- _Problem to work on_
Render the material as a JSON list of strings, one string per line and blank lines omitted, starting at the line containing "You are a GUI" and running through the end of the material, both ends included. Leave the pictures out of your answer.

** Start **

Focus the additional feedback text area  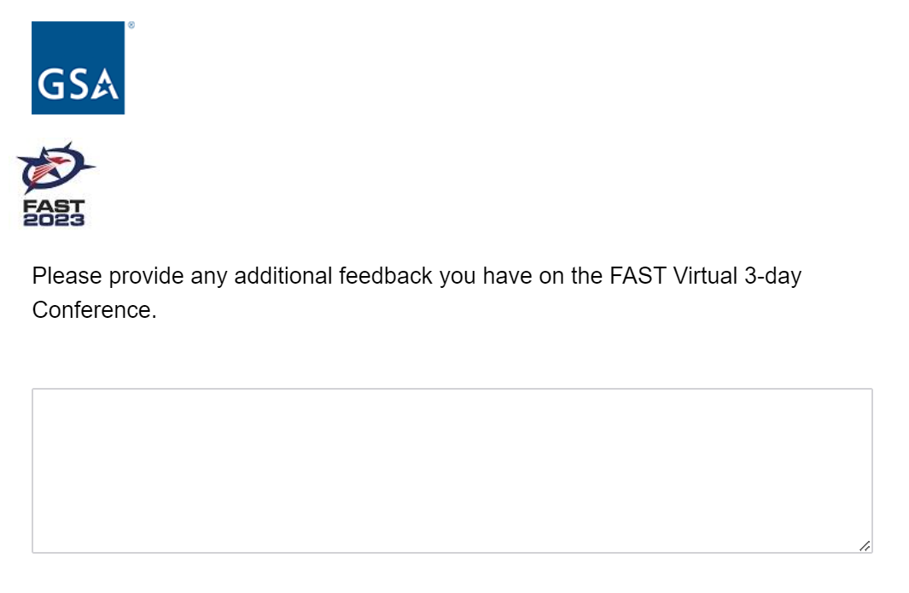point(452,470)
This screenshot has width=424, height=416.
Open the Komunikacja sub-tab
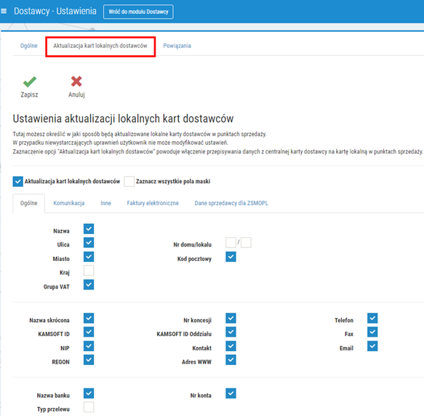pos(69,203)
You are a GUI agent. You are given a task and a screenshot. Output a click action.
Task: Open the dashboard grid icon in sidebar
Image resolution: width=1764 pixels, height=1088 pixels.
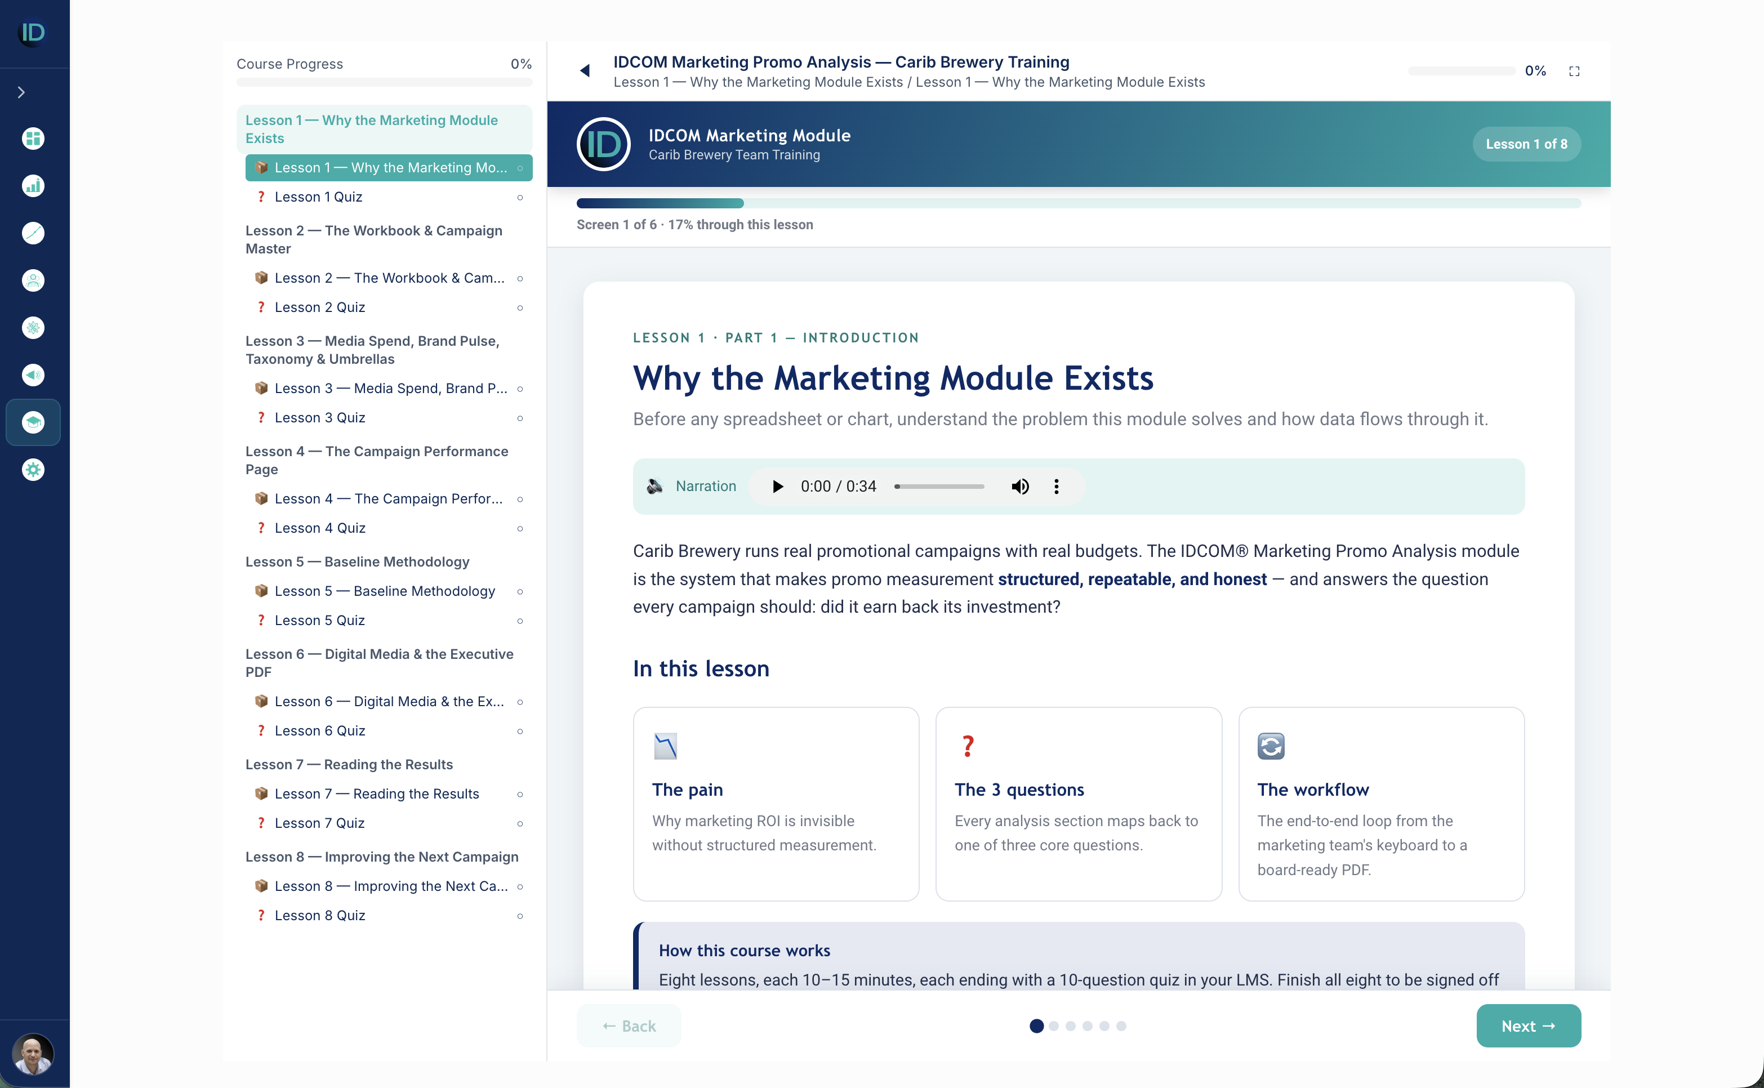(x=33, y=138)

** End **

- _The reply_
[
  "You are a GUI agent. You are given a task and a screenshot. Output a click action.",
  "Task: Open the dashboard grid icon in sidebar",
  "Image resolution: width=1764 pixels, height=1088 pixels.",
  "(x=33, y=138)"
]